- **Required work**:
Find each line in the items below that contains the string "Google", matching case, and copy those lines.

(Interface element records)
━━━━━━

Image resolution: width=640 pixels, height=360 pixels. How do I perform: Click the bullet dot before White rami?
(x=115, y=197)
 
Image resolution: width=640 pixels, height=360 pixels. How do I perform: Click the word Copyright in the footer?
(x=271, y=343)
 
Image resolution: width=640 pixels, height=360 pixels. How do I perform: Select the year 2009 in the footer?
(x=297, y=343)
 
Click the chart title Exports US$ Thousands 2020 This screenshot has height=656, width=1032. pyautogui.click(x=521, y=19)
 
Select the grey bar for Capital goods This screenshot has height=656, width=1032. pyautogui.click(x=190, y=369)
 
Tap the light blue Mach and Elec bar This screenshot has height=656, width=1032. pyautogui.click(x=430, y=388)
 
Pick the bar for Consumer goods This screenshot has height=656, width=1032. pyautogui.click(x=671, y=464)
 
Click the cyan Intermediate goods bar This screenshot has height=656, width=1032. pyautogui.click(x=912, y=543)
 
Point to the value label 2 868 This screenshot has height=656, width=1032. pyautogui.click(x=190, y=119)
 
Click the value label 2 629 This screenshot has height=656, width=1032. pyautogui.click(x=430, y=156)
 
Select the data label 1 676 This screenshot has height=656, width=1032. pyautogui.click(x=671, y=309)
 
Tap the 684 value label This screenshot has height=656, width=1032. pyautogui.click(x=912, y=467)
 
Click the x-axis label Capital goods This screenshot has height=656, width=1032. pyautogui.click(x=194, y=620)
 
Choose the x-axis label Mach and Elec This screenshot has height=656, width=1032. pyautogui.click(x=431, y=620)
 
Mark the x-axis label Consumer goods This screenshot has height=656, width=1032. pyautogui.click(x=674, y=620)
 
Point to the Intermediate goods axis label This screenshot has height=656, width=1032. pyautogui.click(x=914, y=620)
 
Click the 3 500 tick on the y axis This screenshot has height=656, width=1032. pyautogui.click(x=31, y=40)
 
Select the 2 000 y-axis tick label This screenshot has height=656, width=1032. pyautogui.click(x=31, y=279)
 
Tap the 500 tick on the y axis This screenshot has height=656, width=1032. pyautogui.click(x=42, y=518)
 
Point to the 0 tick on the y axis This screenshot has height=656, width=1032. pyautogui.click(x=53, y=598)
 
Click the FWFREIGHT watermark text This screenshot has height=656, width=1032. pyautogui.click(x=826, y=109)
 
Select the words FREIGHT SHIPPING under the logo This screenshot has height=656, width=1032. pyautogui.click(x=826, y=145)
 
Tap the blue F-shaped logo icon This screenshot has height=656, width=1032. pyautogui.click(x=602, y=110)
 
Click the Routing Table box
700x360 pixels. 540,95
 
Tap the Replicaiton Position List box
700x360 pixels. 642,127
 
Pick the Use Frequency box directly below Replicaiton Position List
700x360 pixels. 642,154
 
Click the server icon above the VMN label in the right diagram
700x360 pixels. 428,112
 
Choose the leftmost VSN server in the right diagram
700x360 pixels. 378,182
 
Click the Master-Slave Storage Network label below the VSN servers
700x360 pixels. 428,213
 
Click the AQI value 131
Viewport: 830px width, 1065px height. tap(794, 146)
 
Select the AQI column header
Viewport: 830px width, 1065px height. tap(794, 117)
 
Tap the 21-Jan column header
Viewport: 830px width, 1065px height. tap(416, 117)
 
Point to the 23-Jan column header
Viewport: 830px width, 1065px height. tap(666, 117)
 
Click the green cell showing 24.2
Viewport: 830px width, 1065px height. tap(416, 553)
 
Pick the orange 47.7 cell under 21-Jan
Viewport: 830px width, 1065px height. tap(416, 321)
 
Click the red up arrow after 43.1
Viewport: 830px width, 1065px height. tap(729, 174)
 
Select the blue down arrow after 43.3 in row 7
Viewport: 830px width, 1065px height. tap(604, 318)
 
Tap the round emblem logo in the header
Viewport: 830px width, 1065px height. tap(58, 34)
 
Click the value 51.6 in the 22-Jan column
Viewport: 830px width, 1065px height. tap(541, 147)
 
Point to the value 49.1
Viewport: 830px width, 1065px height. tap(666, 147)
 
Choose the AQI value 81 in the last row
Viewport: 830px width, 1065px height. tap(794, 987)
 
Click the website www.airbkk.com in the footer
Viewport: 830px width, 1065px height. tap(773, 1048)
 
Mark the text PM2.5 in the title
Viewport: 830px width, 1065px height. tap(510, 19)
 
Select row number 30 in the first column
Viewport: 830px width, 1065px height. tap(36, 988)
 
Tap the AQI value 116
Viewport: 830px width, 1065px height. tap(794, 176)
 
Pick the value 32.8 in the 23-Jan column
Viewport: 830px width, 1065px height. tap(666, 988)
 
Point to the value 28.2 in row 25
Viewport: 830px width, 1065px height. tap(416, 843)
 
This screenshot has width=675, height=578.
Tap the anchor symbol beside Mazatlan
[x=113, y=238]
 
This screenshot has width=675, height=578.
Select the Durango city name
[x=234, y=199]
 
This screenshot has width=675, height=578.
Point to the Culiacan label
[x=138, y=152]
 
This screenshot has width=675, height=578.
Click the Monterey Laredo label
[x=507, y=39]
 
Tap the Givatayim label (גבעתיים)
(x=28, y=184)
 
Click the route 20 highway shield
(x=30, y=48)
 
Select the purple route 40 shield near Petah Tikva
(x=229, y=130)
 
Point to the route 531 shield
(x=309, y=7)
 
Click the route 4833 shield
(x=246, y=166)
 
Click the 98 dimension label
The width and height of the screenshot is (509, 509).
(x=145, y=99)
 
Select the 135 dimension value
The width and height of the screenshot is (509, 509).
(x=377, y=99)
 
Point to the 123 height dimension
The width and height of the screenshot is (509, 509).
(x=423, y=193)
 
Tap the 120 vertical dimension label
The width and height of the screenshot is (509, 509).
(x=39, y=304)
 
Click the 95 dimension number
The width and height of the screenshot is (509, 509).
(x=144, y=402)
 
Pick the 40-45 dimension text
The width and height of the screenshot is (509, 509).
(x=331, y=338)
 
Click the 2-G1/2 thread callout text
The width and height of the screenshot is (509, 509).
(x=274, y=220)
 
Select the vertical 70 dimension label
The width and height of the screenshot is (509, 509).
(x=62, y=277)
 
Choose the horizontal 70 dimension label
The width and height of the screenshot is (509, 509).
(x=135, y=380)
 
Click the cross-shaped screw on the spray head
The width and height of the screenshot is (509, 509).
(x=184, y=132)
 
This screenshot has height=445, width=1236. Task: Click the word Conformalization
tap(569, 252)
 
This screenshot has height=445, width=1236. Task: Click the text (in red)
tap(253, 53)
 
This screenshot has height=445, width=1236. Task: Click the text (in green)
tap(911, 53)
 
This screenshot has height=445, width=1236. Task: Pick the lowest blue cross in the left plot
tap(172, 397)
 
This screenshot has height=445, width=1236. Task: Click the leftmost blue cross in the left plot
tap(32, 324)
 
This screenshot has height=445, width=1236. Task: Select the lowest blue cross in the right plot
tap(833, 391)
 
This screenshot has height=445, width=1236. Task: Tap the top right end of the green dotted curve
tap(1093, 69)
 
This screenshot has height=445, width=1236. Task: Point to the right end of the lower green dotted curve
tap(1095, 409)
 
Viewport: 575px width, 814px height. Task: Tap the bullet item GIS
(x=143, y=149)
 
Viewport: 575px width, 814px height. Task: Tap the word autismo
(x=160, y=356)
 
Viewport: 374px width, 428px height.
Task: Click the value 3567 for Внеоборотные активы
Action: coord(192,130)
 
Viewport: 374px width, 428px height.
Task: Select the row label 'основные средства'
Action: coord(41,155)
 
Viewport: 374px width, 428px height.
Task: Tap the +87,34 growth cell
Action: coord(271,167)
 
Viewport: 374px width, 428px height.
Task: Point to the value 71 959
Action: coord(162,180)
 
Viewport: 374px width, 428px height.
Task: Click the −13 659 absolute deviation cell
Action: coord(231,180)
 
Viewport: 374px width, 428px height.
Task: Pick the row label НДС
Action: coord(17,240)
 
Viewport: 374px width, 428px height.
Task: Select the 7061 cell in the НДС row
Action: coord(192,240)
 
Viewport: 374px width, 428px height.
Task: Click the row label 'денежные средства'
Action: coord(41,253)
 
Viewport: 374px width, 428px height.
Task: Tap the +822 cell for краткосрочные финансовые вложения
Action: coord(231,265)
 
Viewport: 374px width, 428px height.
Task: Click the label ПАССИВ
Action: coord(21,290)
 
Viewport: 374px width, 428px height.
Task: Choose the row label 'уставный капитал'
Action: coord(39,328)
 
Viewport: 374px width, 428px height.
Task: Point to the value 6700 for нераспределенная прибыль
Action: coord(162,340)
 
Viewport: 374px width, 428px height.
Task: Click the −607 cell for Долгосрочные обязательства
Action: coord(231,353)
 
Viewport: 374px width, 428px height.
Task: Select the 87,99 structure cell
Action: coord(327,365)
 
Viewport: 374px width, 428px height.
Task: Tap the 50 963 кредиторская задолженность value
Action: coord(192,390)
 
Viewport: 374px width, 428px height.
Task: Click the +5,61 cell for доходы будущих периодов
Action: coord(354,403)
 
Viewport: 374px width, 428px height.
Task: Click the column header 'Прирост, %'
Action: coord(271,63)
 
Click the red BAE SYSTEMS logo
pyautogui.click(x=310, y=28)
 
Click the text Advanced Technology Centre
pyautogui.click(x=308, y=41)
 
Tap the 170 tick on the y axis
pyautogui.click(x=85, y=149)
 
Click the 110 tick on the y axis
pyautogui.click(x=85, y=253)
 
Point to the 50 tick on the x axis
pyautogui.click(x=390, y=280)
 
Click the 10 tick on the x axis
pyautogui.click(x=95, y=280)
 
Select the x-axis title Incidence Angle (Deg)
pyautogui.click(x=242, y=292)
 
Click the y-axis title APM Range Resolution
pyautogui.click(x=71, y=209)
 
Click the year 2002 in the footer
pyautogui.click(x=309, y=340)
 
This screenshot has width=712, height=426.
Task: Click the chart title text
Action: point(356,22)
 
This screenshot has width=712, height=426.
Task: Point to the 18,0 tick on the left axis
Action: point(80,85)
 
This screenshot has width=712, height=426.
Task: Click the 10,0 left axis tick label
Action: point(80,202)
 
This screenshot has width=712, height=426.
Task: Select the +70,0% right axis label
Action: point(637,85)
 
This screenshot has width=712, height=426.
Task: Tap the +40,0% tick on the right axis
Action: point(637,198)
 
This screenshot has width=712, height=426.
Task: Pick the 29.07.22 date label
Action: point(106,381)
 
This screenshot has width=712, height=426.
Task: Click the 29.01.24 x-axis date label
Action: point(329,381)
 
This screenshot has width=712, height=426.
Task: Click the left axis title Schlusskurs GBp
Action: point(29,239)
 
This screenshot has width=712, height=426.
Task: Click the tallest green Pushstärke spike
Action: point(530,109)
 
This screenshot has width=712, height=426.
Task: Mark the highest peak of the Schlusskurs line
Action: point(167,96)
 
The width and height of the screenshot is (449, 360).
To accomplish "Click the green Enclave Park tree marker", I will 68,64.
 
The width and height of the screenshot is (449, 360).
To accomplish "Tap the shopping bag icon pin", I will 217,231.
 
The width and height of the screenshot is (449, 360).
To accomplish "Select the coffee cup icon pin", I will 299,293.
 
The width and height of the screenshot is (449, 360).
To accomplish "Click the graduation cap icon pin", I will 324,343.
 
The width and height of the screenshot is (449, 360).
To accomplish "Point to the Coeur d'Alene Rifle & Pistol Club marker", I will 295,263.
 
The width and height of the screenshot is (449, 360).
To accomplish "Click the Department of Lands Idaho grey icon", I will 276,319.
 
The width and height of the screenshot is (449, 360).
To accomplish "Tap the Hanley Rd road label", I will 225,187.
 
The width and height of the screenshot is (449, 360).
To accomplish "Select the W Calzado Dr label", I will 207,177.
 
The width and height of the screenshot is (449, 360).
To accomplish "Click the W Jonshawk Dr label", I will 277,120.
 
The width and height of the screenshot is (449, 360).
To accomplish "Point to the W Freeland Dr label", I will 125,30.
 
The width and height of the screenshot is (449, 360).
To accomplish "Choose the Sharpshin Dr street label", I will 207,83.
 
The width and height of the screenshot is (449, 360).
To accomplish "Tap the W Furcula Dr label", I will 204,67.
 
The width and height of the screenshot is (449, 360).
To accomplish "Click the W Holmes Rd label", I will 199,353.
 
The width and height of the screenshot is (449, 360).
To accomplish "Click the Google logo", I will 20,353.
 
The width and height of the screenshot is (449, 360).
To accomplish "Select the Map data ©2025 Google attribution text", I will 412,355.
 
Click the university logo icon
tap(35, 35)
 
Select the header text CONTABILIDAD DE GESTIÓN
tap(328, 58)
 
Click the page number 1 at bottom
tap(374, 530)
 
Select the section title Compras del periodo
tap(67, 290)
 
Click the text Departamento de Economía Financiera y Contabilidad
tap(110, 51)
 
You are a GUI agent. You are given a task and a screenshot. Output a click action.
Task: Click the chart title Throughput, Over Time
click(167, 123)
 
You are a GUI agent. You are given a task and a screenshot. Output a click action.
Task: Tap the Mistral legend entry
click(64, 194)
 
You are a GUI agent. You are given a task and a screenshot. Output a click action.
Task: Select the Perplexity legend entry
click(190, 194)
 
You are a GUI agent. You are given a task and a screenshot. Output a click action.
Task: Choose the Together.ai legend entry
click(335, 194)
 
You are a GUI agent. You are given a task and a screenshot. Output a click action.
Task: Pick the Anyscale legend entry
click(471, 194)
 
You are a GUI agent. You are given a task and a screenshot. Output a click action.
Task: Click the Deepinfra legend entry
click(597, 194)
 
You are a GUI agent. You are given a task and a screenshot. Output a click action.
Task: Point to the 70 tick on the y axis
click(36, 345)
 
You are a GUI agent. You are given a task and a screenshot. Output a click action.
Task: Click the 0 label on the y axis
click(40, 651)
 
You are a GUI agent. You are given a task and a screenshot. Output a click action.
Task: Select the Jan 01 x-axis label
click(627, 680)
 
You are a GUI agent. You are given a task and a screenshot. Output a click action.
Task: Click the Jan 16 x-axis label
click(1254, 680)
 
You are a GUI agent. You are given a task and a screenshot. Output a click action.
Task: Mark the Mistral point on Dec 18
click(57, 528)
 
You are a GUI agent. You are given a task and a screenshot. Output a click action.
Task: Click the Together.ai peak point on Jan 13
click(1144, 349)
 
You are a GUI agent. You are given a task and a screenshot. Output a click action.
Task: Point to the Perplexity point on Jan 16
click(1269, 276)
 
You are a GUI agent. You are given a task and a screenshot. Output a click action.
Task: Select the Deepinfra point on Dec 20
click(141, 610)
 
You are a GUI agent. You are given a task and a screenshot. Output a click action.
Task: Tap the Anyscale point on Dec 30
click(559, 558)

━━━━━━

- **Answer to this problem**:
To accomplish "Click the Google logo", I will 20,353.
To accomplish "Select the Map data ©2025 Google attribution text", I will 412,355.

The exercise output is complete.